The poetry of Manuel de Galhegos is embedded in the literary renovation that took place in the 17th century. After the works of the Spanish poet Luis de Góngora, Polifemo and Soledades, had achieved great recognition between 1610s and 1620s, a new aesthetic trend known as cultismo (‘learned poetry’) developed. In these poems, Góngora used obscure classical cultural references, complex syntax and a Latinate vocabulary. Polifemo and Soledades are extreme manifestations of baroque poetics, as well as displaying innovative trends to which the most prestigious genre of classical literary theory, the epic poem, had been subject after the Renaissance. Epic texts would now often be focused on mythological fables inspired by Ovid, and the format of such works would be much shorter than the usual lengthy structure of the heroic poem. This kind of text is often referred to as epyllion, and Góngora’s Polifemo was one of the most influential examples of this trend.

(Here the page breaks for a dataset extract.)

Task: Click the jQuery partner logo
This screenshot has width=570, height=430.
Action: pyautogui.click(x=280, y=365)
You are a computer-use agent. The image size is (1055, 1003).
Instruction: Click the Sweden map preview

Galhegos’ Gigantomachia is his first known published poem and contains an extensive epyllion organized in five books which deals with the battle between the Giants and the Olympic Gods. The book also includes a shorter epyllion, a silva devoted to the myth of Anaxarete, which is often considered by scholars to be Galhegos’ masterpiece. Despite his works not reaching the level of dense and obscure complexity found in Góngora, there are clear links between Gigantomachia and Polifemo and Anaxarete and Soledades, respectively. The author highlights the influence of Góngora in the dedication ‘To the Reader’ found in the first pages of Gigantomachia,

My muse, oh learned reader, cries because she is aware that Luis de Góngora sings in his Polifemo using such an elevated style, erudition, new and ornate ideas, and with an energy which matches that of Virgil, to such an extent that no other author could be able to achieve the same quality when describing a giant nor the wittiest mind in the world could produce such an array of puns (¶3v).

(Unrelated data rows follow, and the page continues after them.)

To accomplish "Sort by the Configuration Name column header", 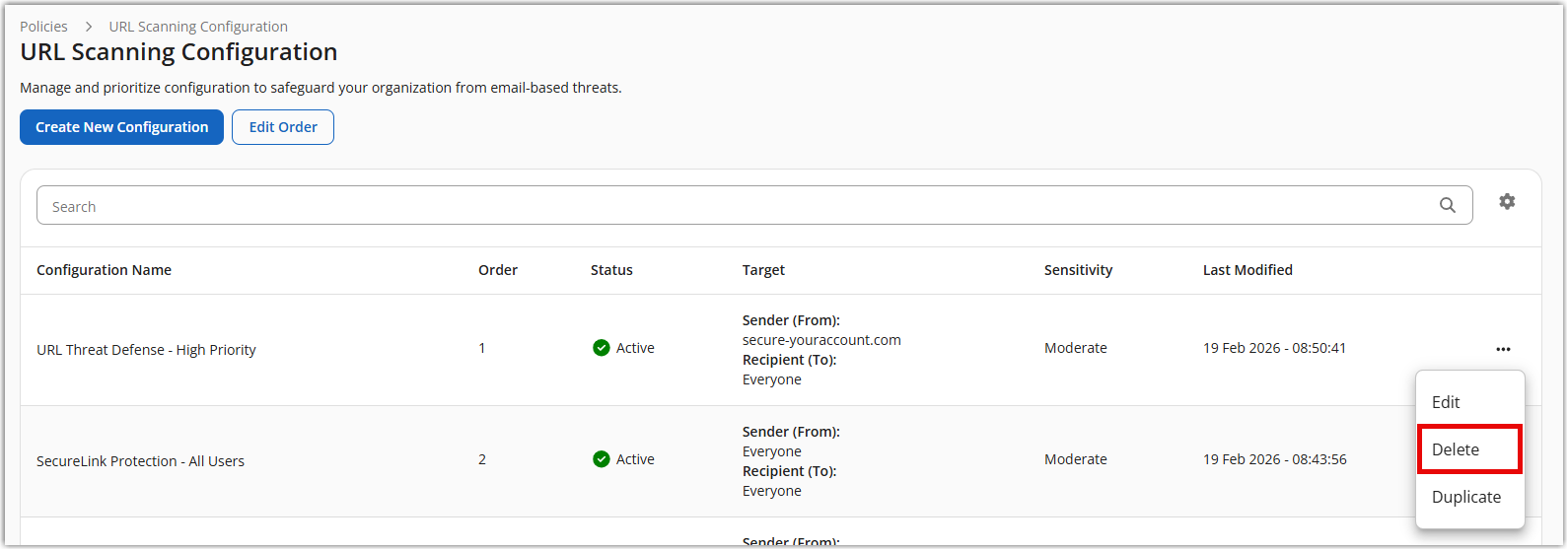I will [x=104, y=270].
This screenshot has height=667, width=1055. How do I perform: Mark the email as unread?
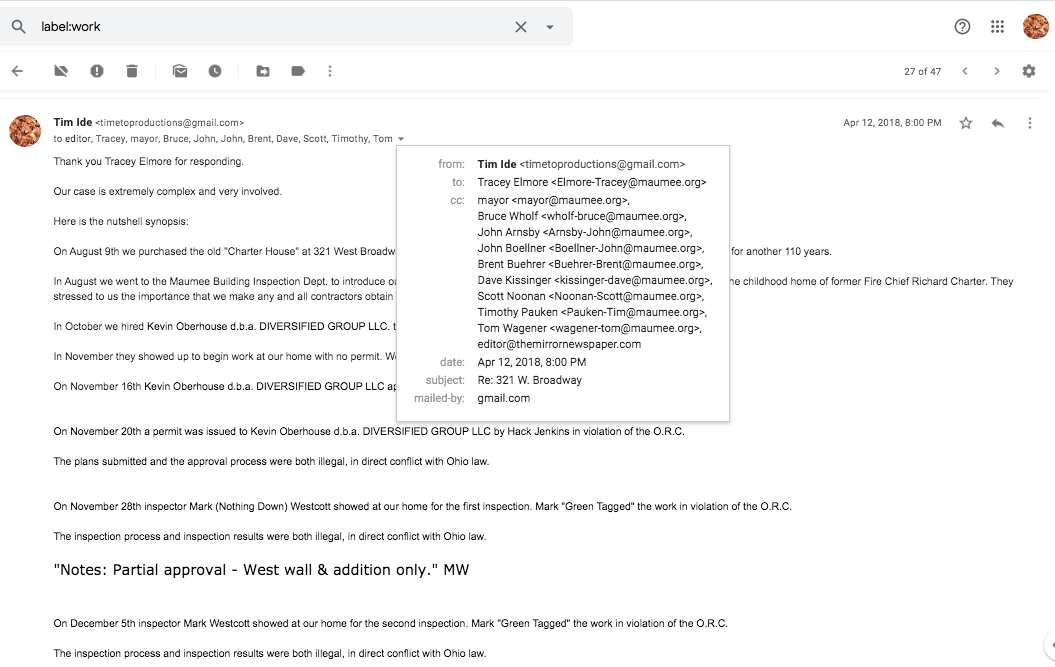pos(180,71)
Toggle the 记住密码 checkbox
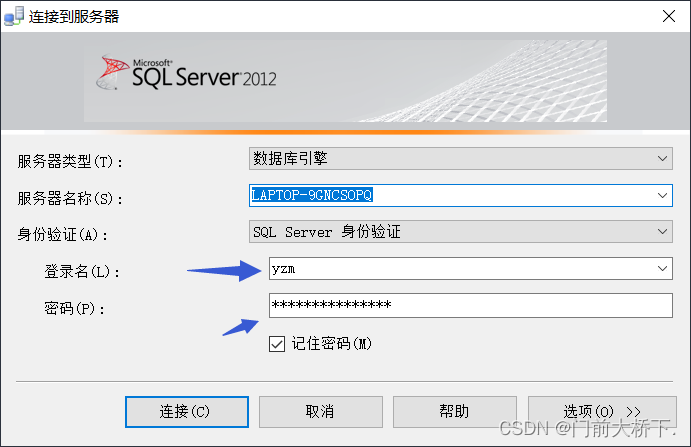This screenshot has width=691, height=447. 277,343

Galhegos is true to his word; his Gigantomachia does not reach the same stylistic heights as Polifemo and Soledades. The text, however, is a much underrated poem of the Spanish canon and deserves more attention than it has received thus far. Despite its flaws, Galhegos’ work is an excellent example of the literary connections between Portugal and Spain as well as of the growth of baroque aesthetics. Epic poetry becomes more descriptive and erudite; filled with precious images and imaginative interludes:

The greenest emerald, the most inflamed
ruby generated by Phoebus in the Orient,
the best diamond, the shiniest pearl
cried out by the day in his tender infancy;
provided the ground on which she was standing
with such light that would lead you to believe
that, thanks to the reflections of their beautiful lights,
she was stepping victorious among stars. (I.21)

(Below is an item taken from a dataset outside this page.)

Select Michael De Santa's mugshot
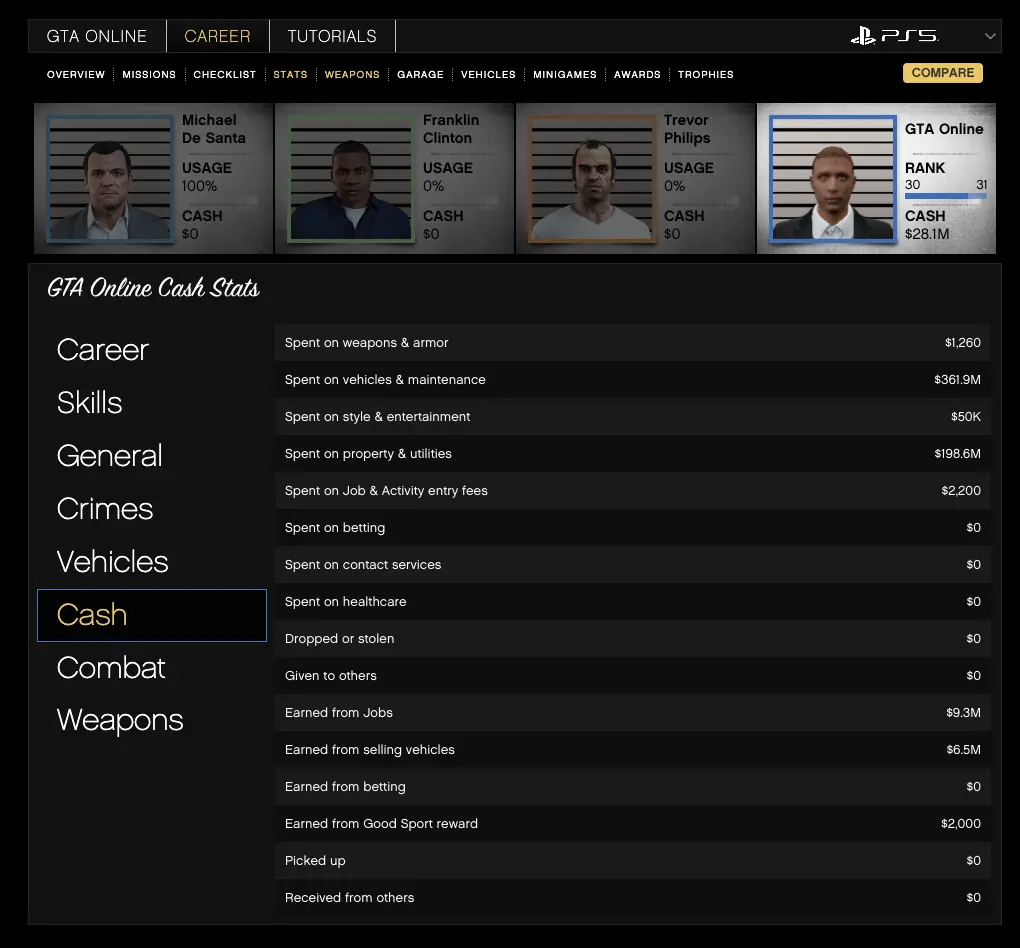 click(110, 180)
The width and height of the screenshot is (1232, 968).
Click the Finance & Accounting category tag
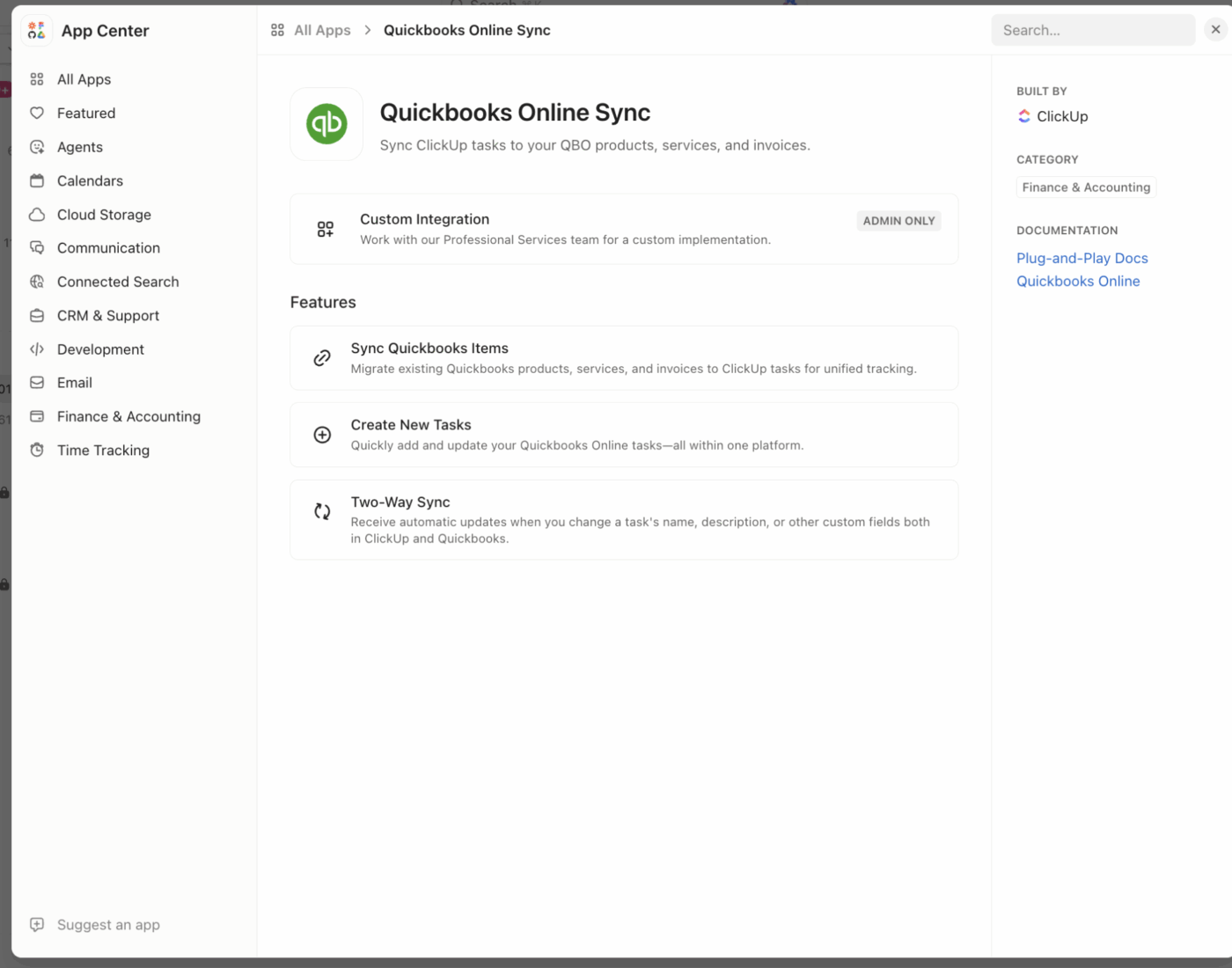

Sá de Miranda and Galhegos are two welcome additions to the Iberian collection of the UL. Both copies have interesting traces of use and provenance. The successive marks of ownership in Gigantomachia, in particular, are a fascinating insight into the fate of a book in Portugal and Spain from the early modern period to the private libraries of the greatest Spanish bibliophiles in the nineteenth century.

These books help us to rethink the Spanish and Portuguese early modern poetic canons, which have often been artificially isolated from each other. They also stimulate a revision of so called secondary authors, such as Galhegos, who in his time was celebrated by Lope de Vega in Laurel de Apolo (1630) as the ‘Lusitanic Orpheus’.